フラれた後輩くんに、結婚してから再会しました


 店内をゆっくりと流れるジャズが、あの頃と今との境目をあやふやにしていく。厳しい練習や個性的な先輩たちのこと。上月くんもわたしもそのあたりの話は微妙に避けつつ、思い出話にひとしきり花を咲かせた。

「あ、そろそろ時間ですよ。朝比奈先輩。行きましょう」

財布を出すわたしに、いいからいいからと鷹揚に手を振って会計を済ませる上月くん。自分のお店でも、しっかりとお金を払うんだ、などと変なことを考えてしまった。

『Blue』につくと、こちらはもう開店していた。暖色のランプが店内を落ち着いた雰囲気に照らしている。いくつもテーブルが並び、奥の一段高いスペースにステージがしつらえてある。広くはないが、立派な設備だった。

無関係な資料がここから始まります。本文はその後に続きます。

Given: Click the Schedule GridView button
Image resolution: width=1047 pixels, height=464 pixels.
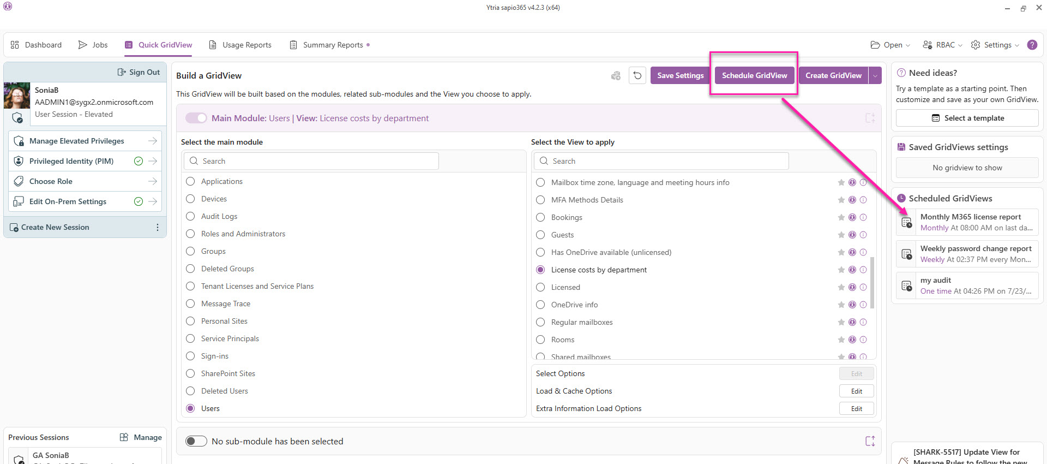Looking at the screenshot, I should (x=754, y=75).
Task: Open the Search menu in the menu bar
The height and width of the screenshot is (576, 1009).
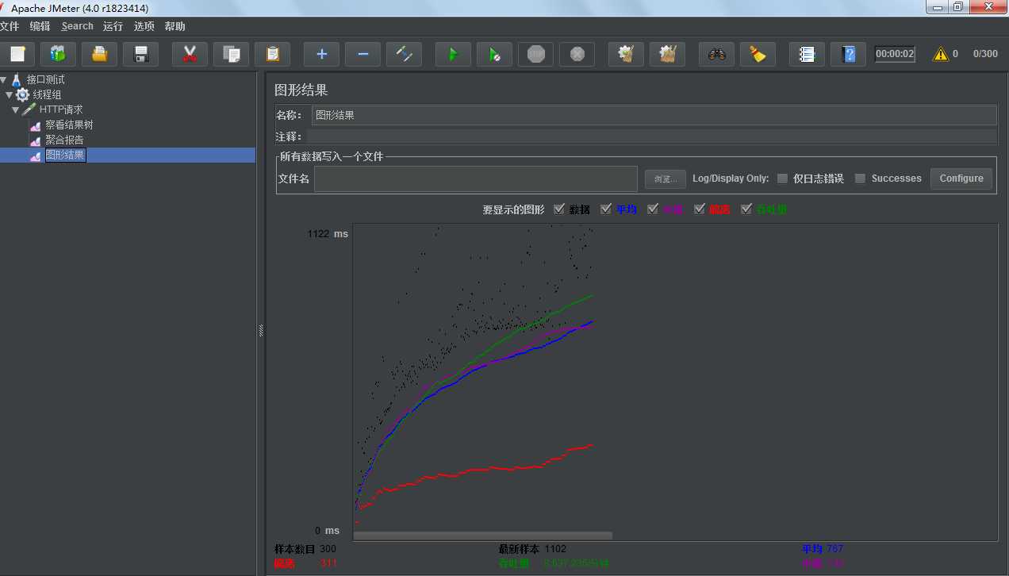Action: pyautogui.click(x=77, y=25)
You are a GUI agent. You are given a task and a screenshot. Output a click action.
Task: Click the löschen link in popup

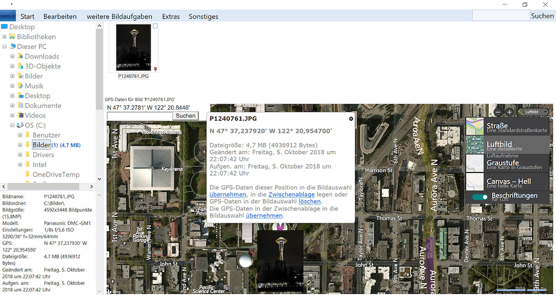pos(309,201)
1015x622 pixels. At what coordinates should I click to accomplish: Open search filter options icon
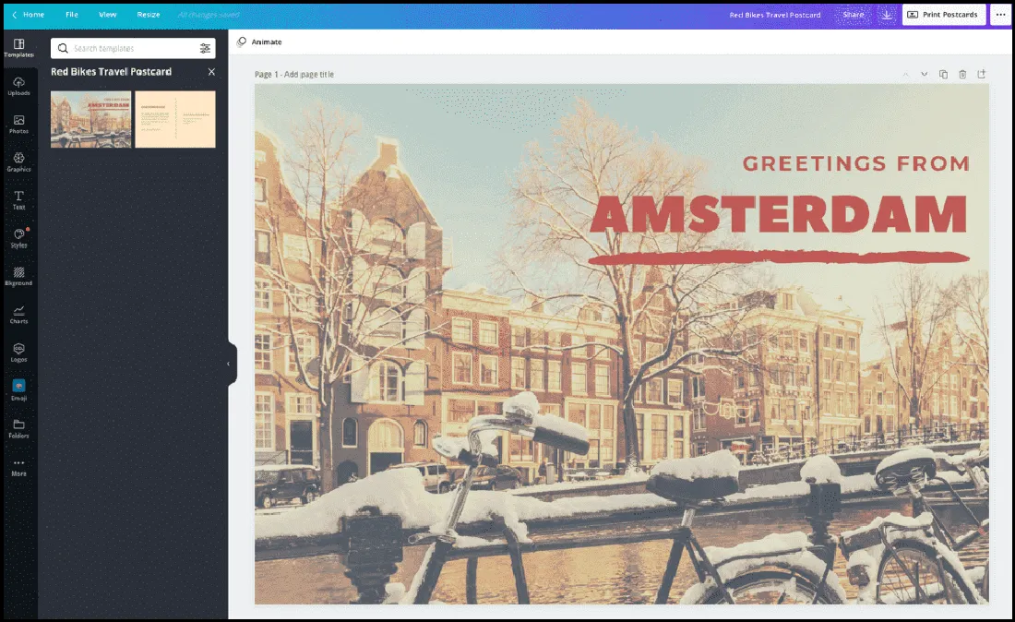pos(205,48)
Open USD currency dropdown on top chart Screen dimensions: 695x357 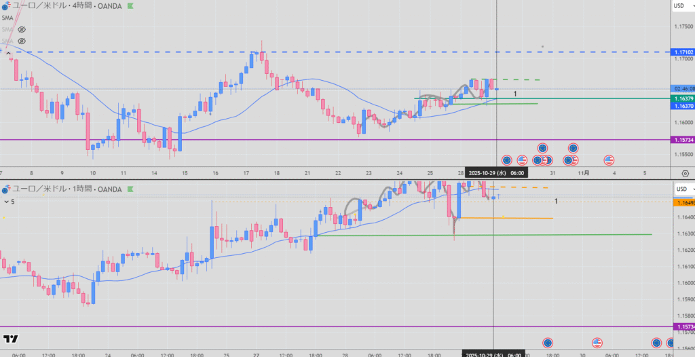coord(681,6)
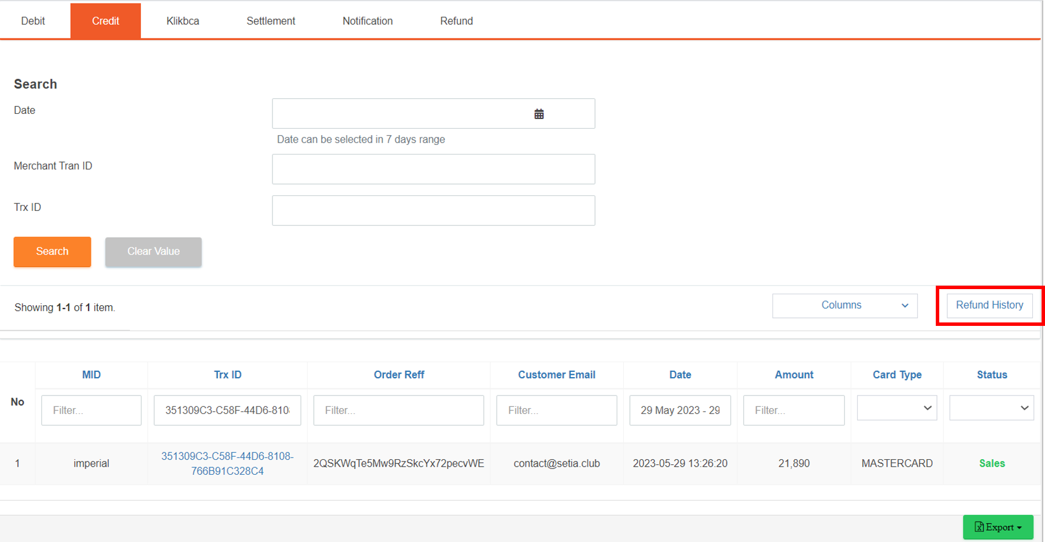Image resolution: width=1045 pixels, height=542 pixels.
Task: Click the Excel icon on Export button
Action: [x=979, y=527]
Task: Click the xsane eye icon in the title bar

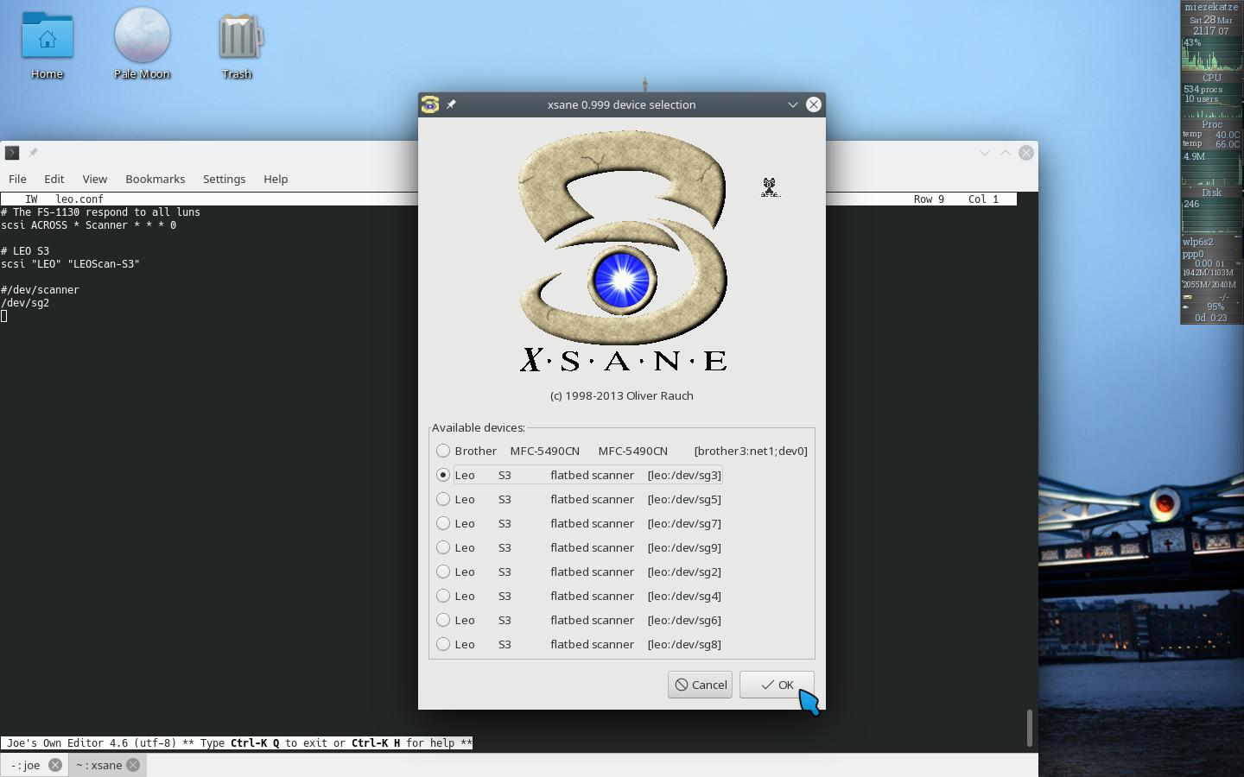Action: click(x=429, y=104)
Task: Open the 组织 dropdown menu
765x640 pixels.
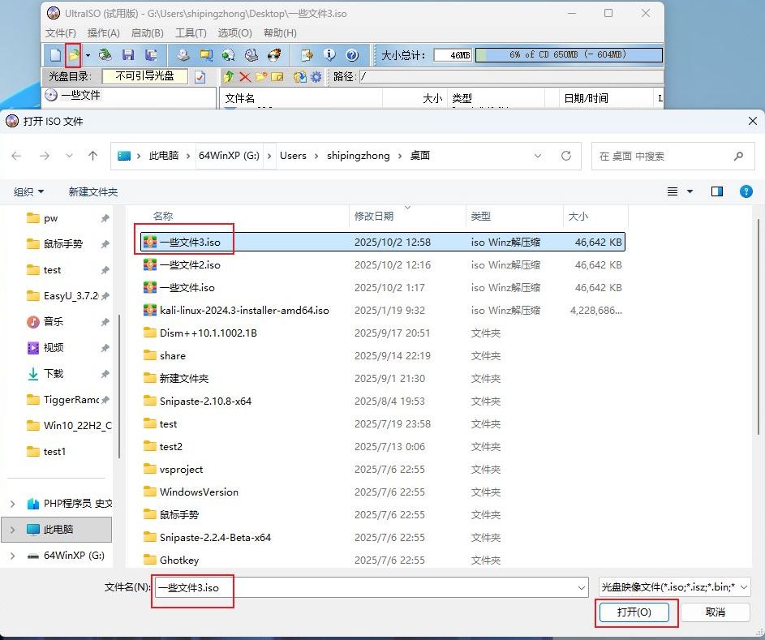Action: pyautogui.click(x=29, y=192)
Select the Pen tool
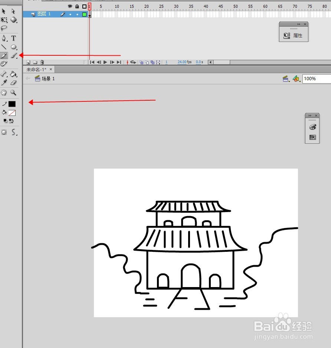This screenshot has height=348, width=331. [3, 38]
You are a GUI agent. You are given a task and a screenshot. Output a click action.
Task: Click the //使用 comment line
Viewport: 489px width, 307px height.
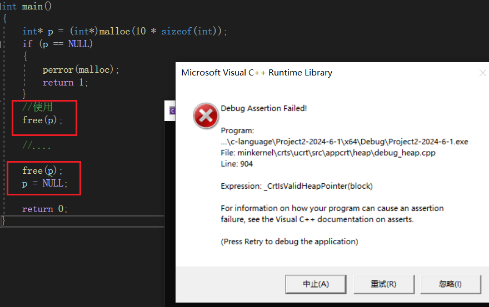tap(38, 107)
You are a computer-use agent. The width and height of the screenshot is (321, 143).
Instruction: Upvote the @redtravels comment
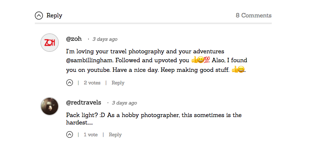click(x=70, y=134)
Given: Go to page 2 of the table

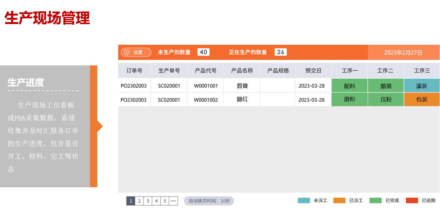Looking at the screenshot, I should 139,201.
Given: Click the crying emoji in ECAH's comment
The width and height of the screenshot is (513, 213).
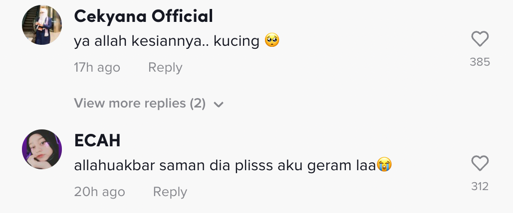Looking at the screenshot, I should 384,165.
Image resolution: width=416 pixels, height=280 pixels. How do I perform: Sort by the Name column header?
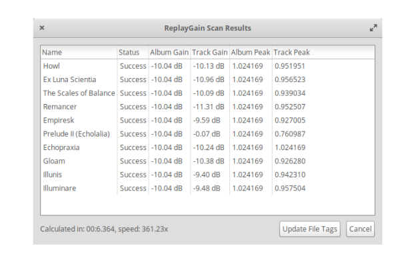click(78, 52)
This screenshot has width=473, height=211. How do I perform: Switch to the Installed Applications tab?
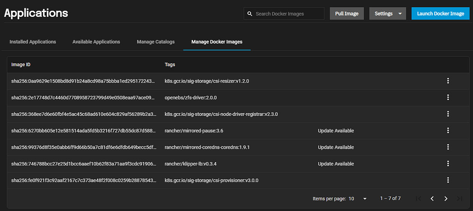tap(33, 42)
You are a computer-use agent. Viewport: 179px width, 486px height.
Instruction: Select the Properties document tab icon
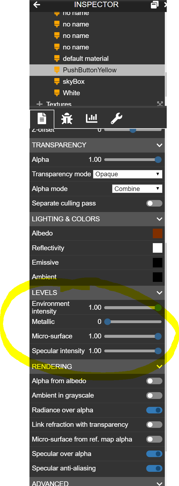(x=42, y=119)
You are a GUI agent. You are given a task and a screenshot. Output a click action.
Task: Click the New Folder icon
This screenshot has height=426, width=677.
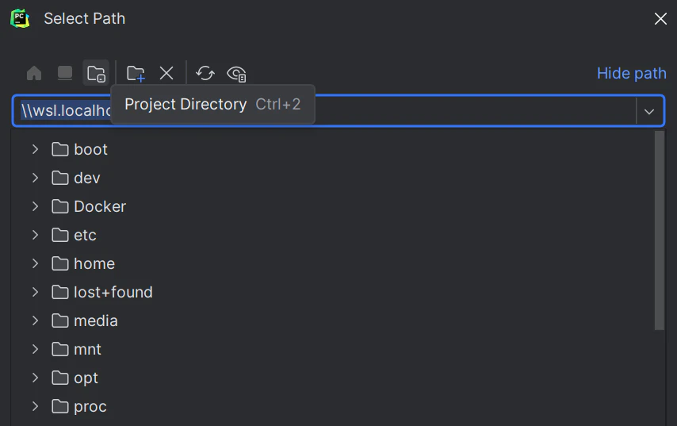point(136,74)
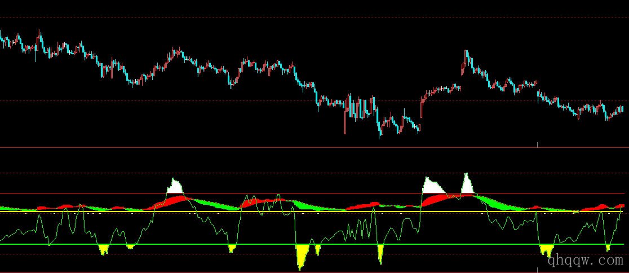Image resolution: width=629 pixels, height=273 pixels.
Task: Select the leftmost yellow trough in the indicator
Action: click(103, 249)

オーナーの上月くんはわたしをステージ近くの席に座らせてくれた。

「あれ? ここ、チケットのテーブル番号と違うよ?」
「いいんです。ここはね、オーナーがキープしてる席なんで。今日は先輩に座っていてほしいから」
「で、でも……」
「近くでステージ見て欲しいんだ。お願いします先輩」

逆に頼まれてしまって、わたしは躊躇いながらそのテーブルに座らせてもらうことにした。

(なんだか今日は会う人みんなに色々してもらってばかり……。ありがたいけど、ちょっと申し訳ないな)

どんなお礼かいいかな、と考えを巡らせているうちに、
「あ」
と思わず声を出してしまった。

(裕一に連絡してない……! どうしよう)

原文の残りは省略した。